Emergence from general anesthesia is a critical period of anesthetic management (1.
Popat, 2012). The noxious stimuli of an endotracheal tube as well as the excitement stage
of anesthesia, commonly seen prior to return of consciousness while emerging from general
anesthesia, both lead to emergence phenomena of coughing, straining, and restlessness in
addition to physiologic derangements (2. Atkinson, 1987). Physiologically, emergence from
anesthesia is associated with rising sympathetic tone (as evidenced by elevated
catecholamine levels and the resultant hemodynamic changes of increasing heart rate and
blood pressure), intracranial pressure, and intraocular pressure. Airway tone and
reflexes are also problematic as they may be depressed by the lingering pharmacologic
effects of anesthetics and analgesics leading to decreased airway obstruction or
aspiration events. Airway reflexes may also be exaggerated while traversing the
excitement stage; this can lead to undesirable consequences of coughing, breath-holding,
bucking or in extreme cases laryngospasm. A smooth emergence is preferable for all
patients but is required for those patients who would not tolerate the above physiologic
changes (e.g. severe aortic stenosis or coronary artery disease, both of which would
poorly tolerate tachycardia) or those would be at risk in terms of the procedure that was
performed (cerebral aneurysm clipping, carotid endarterectomy, thyroidectomy: procedures
in which stress fresh surgical wounds with hypertension and straining would be
undesirable).
Several airway management (3. Koga 1998, 4. Perello-Cerda 2015) and pharmacologic
strategies (5. Minogue 20014, 6. Nho 2009, 7. Guler 2005) have been employed to provide a
smooth emergence from general anesthesia. One of the most efficacious strategies is the
use of supraglottic airway devices rather than endotracheal tubes. Despite evidence
supporting the safety and efficacy of ventilation of SGAs during laparoscopic procedures
(8. Natalini 2003, 9. Belena 2012, 10. Carron 2012, 11. Bernardini 2009), many
anesthesiologists would prefer the use of an ETT to an SGA in cases in which higher
ventilation pressures may be required (obesity, steep Trendeleberg position,
pneumoperitoneum). In addition to the cases requiring high ventilation pressures, ETTs
are preferred to SGAs in those patients who are perceived to be high risk for reflux and
pulmonary aspiration of gastric contents (non-fasted, intestinal obstruction,
gastroparesis, parturients), as well as during cases that allow the anesthesiologist to
have little accessibility the airway (neurosurgical, ENT, etc).

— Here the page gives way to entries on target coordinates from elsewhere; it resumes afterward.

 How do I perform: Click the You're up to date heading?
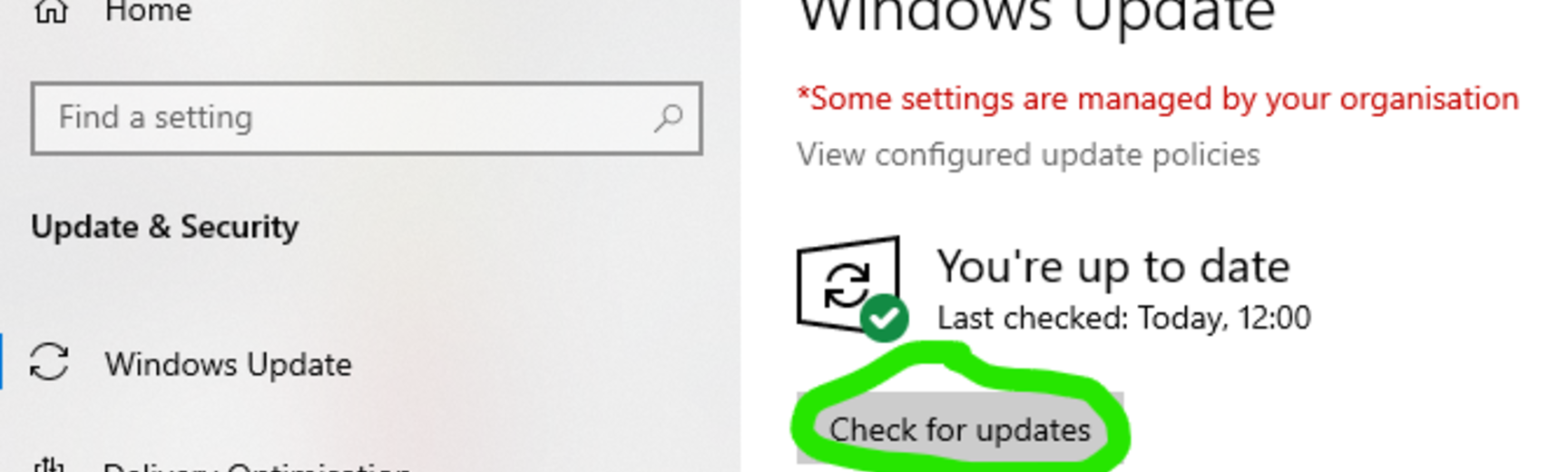click(1112, 267)
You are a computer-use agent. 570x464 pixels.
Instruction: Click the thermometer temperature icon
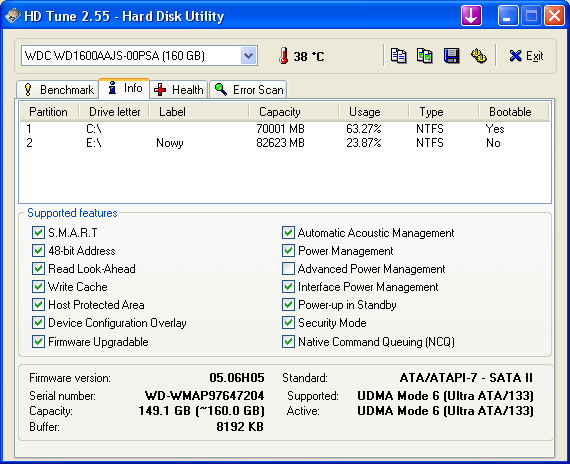284,56
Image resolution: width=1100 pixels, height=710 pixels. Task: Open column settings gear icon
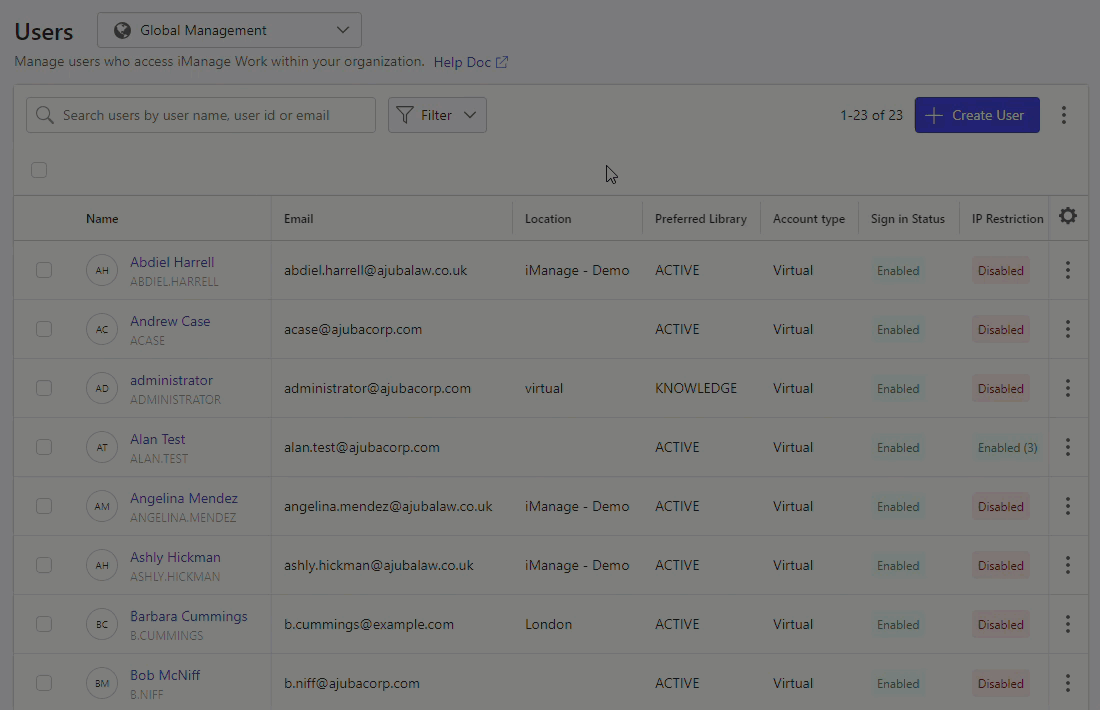tap(1068, 216)
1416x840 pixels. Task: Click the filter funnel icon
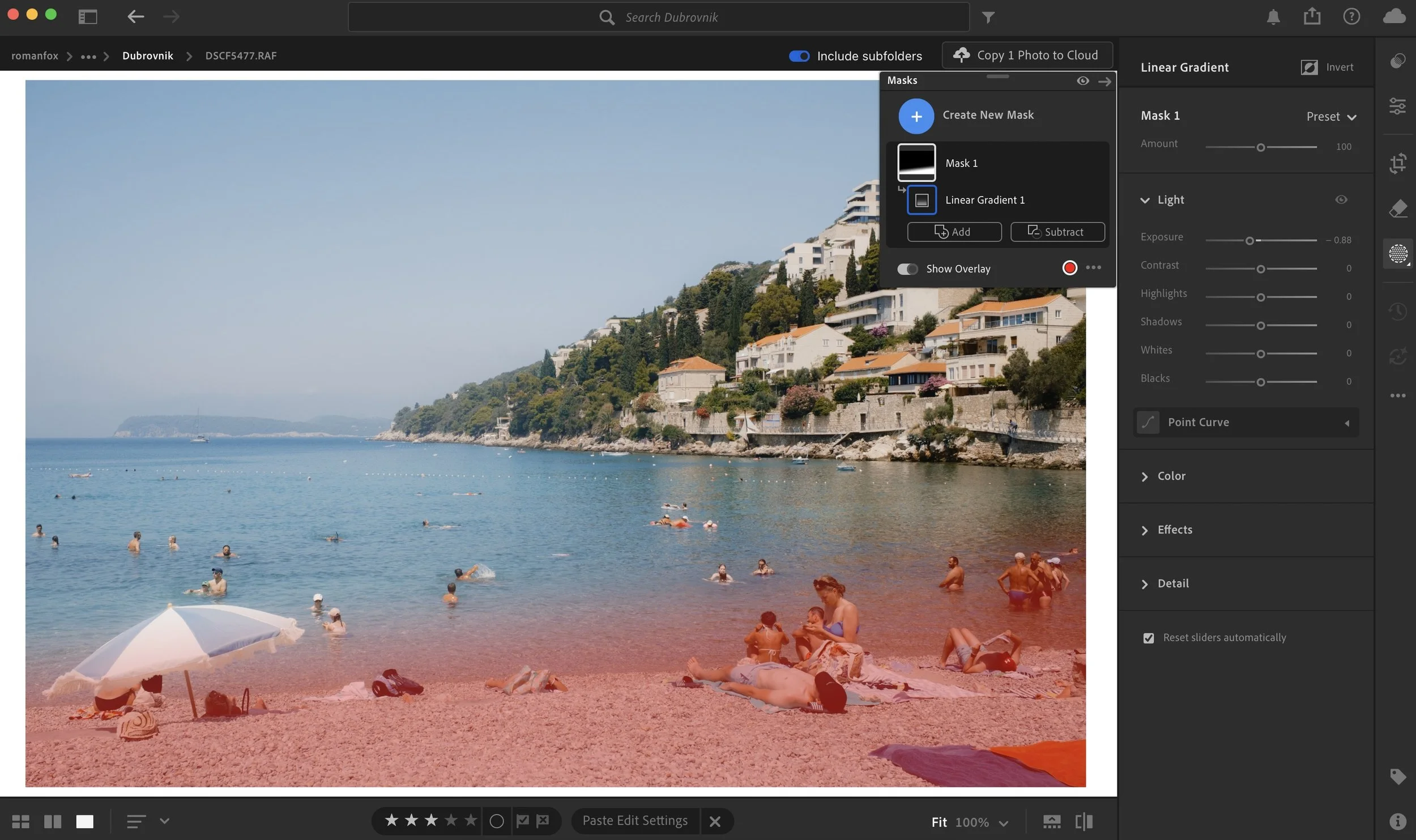(x=988, y=18)
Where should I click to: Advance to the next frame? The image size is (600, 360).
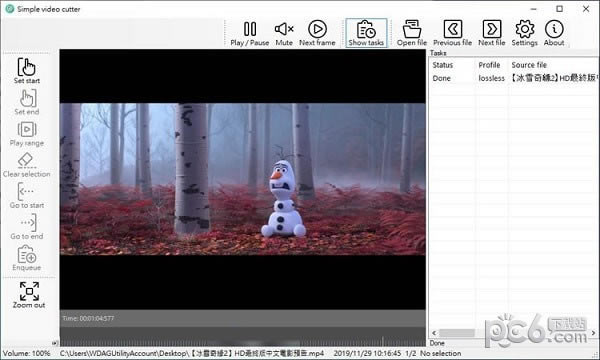317,33
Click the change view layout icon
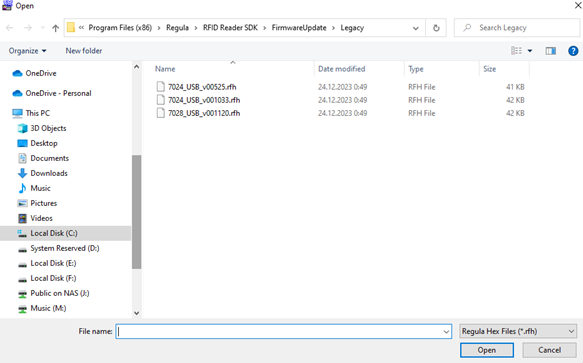The width and height of the screenshot is (583, 363). point(516,51)
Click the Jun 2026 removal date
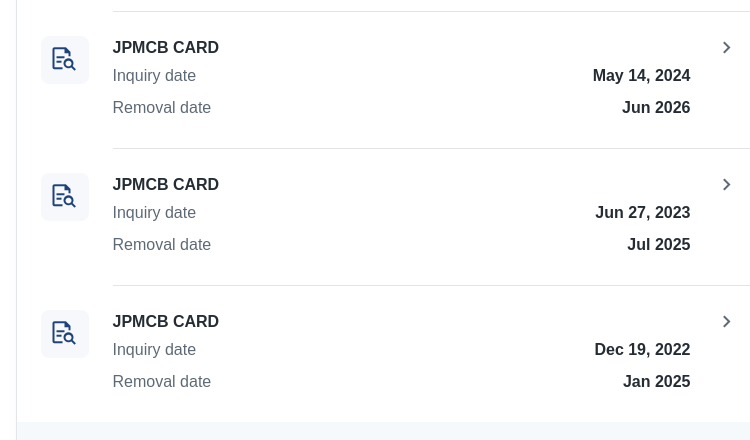The height and width of the screenshot is (440, 750). coord(656,108)

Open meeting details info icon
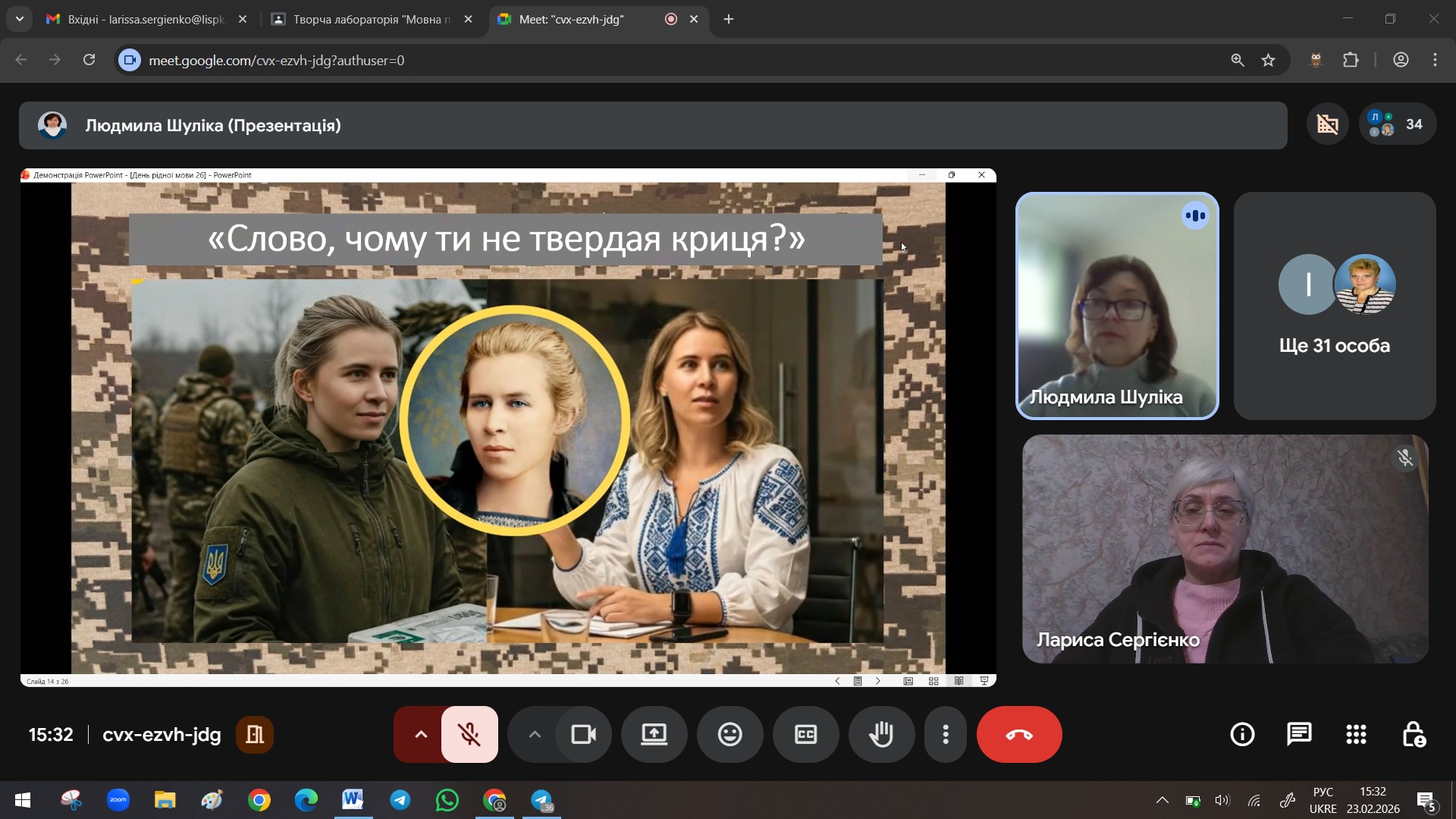pos(1242,734)
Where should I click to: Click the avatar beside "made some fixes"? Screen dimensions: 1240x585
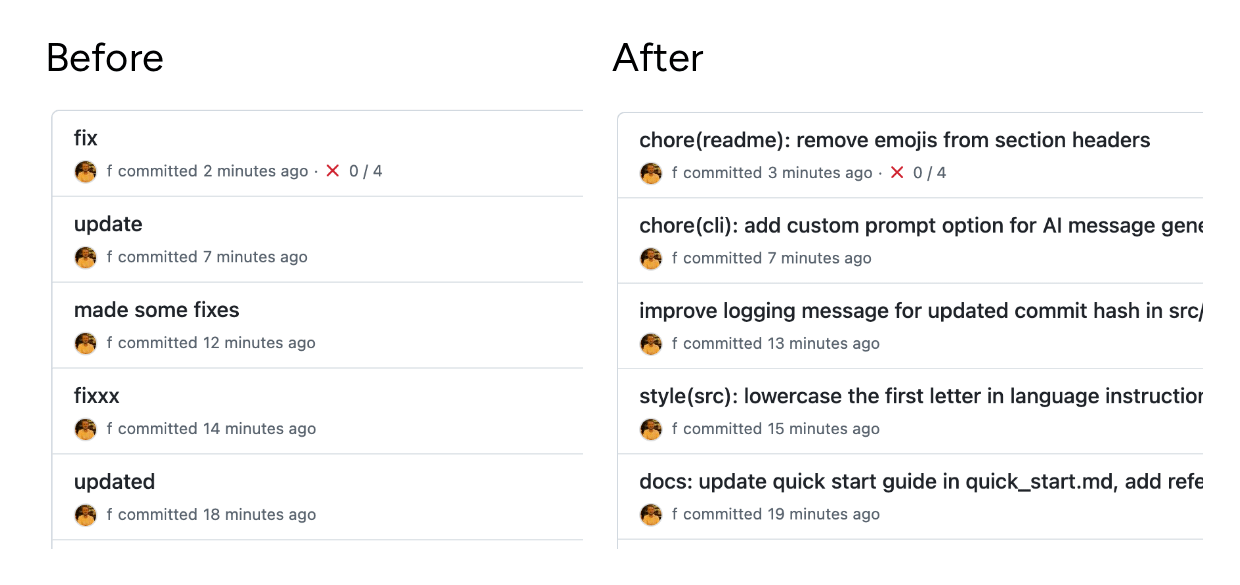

The Bailey maneuver (managing the airway with an ETT throughout the case and then
exchanging for an LMA while deeply anesthetized (12. Nair 1995), has also been shown to
provide less stimulating emergence. Unfortunately, the Bailey maneuver is relatively
contraindicated in cases in which there is the perception that reintubation would be
difficult, as the risks of exchanging a functioning airway device for one that has not
been tested outweighs the potential benefits of a smooth emergence.
The airway management technique under investigation involves initially placing an LMA
after induction of anesthesia. Once adequate ventilation has been accomplished using the
LMA, the patient will be endotracheally intubated using a fiberoptic bronchoscope and the
in situ LMA as a conduit (13. Timmermann 2011). General anesthesia will be maintained
with sevoflurane and narcotics at the discretion of the primary anesthesiologist. The
patient will be ventilated via the endotracheal tube during the duration of the surgical
procedure and then the trachea will be extubated while the patient is at a deep plane of
anesthesia after release of the pneumoperitoneum and return to supine positioning. This
technique is a potential method for reducing the stress of emergence in patients who
would benefit from the use of an endotracheal tube intraoperatively.